• [Material shown]:
◆ ◆ ◆

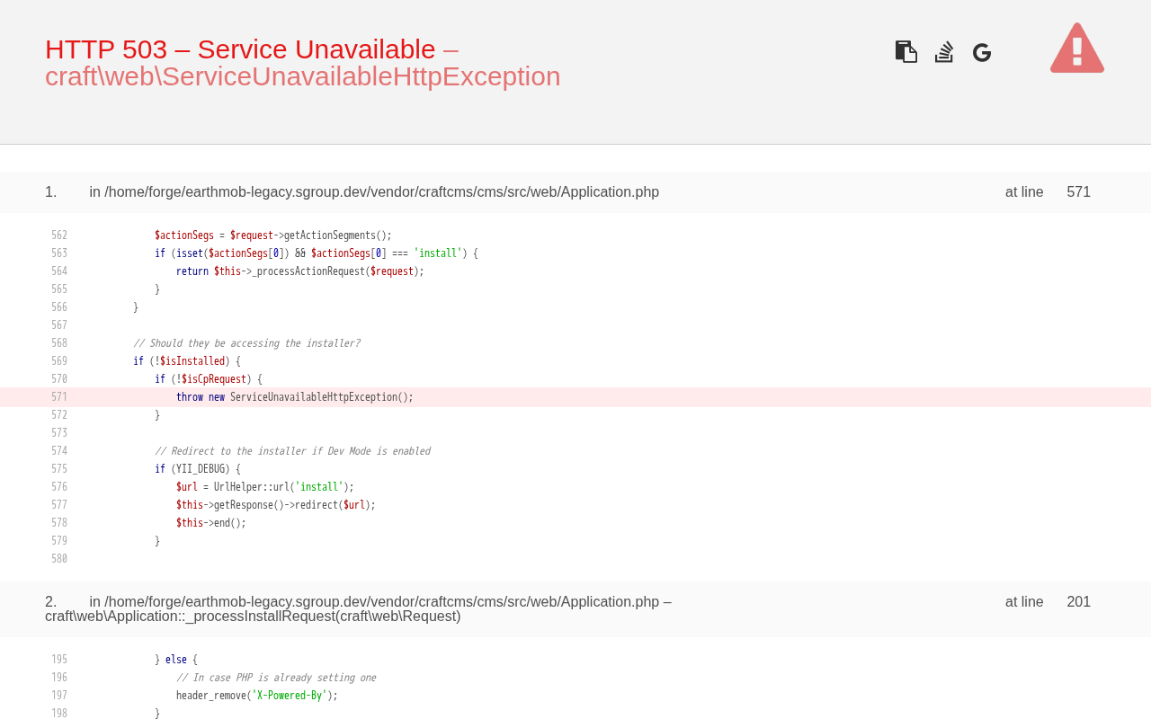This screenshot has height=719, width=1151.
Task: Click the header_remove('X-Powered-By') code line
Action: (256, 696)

◆ ◆ ◆

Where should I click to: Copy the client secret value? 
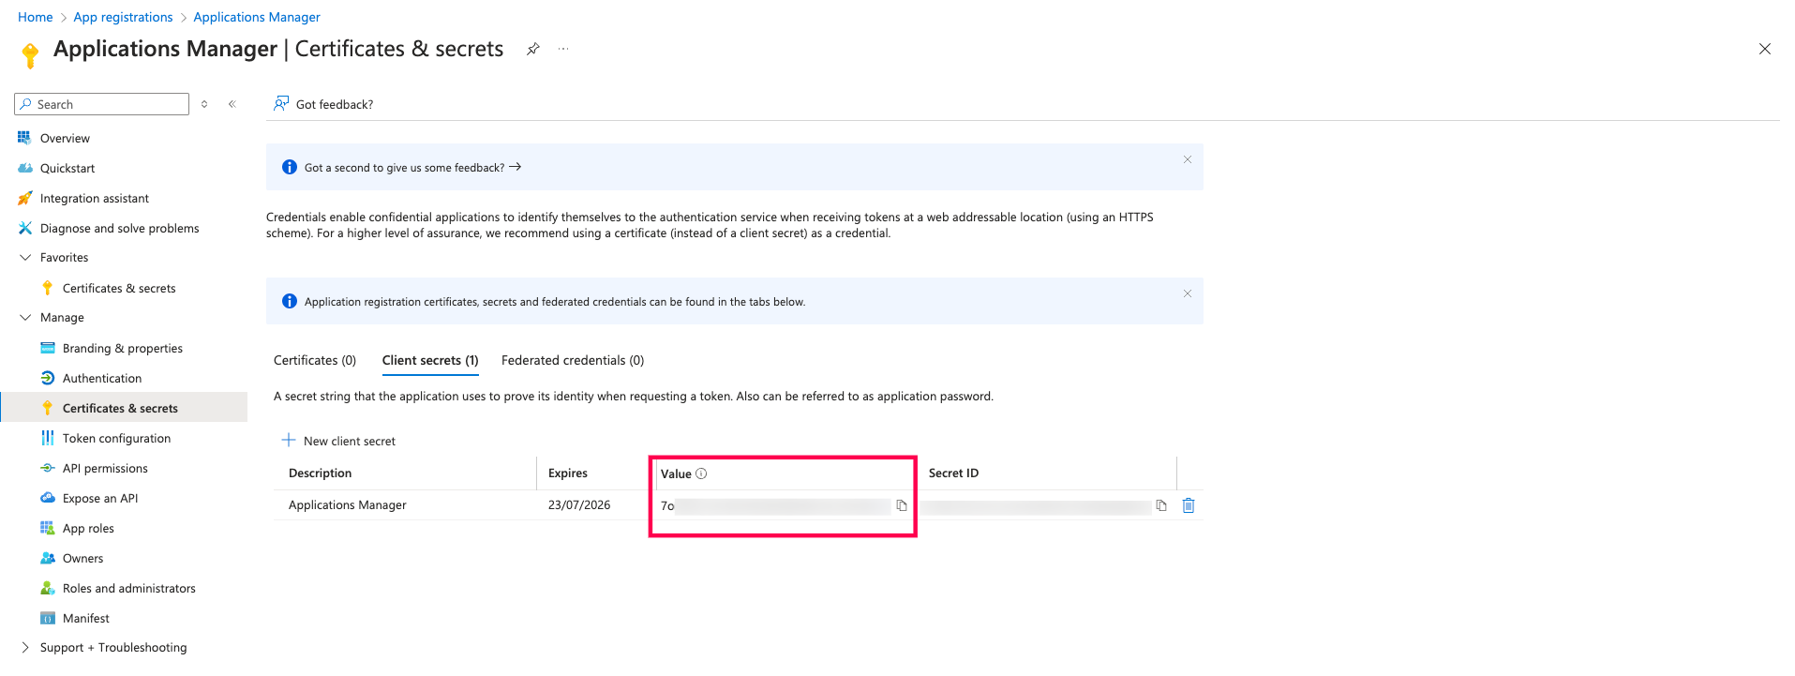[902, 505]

◆ ◆ ◆

Extract, verbatim, everything from the line containing "This screenshot has height=719, width=1151." down to the line containing "Action: (256, 696)", both lines included. Omit the pictures from your answer.

This screenshot has height=719, width=1151.
Task: Click the header_remove('X-Powered-By') code line
Action: (256, 696)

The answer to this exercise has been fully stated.